If it is a manager from a company you’re interested in working for, use the same technique listed above for responding to a company recruiter. If you haven’t heard of the company or aren’t familiar with it, don’t immediately dismiss the request to connect – it could be a great opportunity! Let them know that you’d like to learn more about their company and request a short a phone conversation.

3. Other Professionals:

If another professional contacts you, review their profile and contacts.

If they look like someone who might know of a job opening or have quality connections, ask for a “get to know you” phone call. Talking to people is the only way to build a relationship; remember, LinkedIn is all about business networking!  Once you are the phone, you can determine whether to let them know you are looking for a job or ask them for any job search ideas/Connections they may have for you.

4. Potential Clients:

This one is a bit trickier. I think it’s best not to be as direct with potential clients. I would write back and thank them for the “Link Request” and ask them for a “get to know you” phone call. I usually tell them that I like to know the people in my LinkedIn Network. On the phone call, I would ask, “what moved you to send me a Link Request?”  If they say they were looking for your services, it’s easy to then talk about your services. If they don’t, then I would ask them questions to uncover their pain point and then gently inform them of some of my services that could help. I have a great post on the LinkedIn sales process that was written for Coaches, but it applies to any service provider.

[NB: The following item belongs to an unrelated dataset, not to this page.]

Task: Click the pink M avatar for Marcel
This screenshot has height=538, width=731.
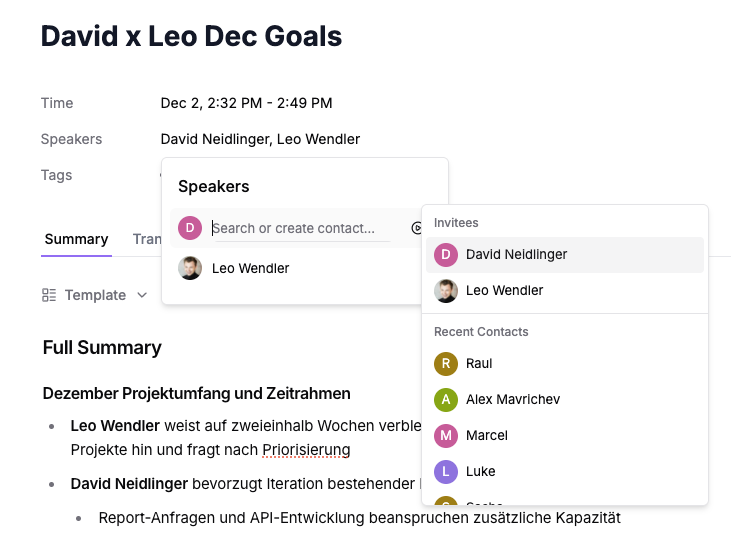Action: (x=446, y=435)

5. Potential Referral Partners:

If the person looks like a good source for referrals, I would write something like this to them:

“I see that you are in “X” business.  I am looking for people to refer to your field.  I offer “X” and wonder if you ever run across people who need the services I offer. I would love to set up a “get to know you” phone call to discuss any business synergies we may have.”


No matter who contacts you, remember: you can’t just be “linked” to people; you have to get to know them. Writing a quality response to “Link Requests” is only the first step in getting to know your Connections. You have to work on building the relationship from there.